+++ Dataset content

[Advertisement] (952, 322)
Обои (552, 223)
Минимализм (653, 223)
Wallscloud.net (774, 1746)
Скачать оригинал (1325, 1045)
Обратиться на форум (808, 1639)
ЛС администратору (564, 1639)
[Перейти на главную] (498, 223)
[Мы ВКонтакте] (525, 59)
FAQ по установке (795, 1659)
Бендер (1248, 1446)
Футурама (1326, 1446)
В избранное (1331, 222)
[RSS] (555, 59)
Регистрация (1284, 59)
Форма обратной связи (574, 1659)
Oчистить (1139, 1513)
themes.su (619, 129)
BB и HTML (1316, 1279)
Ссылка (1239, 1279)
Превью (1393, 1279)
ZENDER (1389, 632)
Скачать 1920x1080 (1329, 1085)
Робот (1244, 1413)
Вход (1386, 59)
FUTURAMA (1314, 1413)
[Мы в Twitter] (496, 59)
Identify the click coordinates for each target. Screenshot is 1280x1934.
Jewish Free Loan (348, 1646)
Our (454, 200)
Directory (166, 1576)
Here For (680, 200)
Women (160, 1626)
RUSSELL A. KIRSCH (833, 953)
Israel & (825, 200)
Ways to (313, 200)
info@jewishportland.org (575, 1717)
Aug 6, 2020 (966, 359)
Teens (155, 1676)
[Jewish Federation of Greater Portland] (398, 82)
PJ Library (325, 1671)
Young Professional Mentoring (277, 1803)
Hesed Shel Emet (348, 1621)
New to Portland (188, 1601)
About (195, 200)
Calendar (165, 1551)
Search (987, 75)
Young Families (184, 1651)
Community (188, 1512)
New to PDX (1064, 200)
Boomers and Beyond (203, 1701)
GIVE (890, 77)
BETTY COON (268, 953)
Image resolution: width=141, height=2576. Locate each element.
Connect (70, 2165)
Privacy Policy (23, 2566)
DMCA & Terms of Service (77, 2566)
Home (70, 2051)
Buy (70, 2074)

++++++

Your task:
List every line above containing the word "Young".

Problem solution:
Young Professional Mentoring (277, 1803)
Young Families (184, 1651)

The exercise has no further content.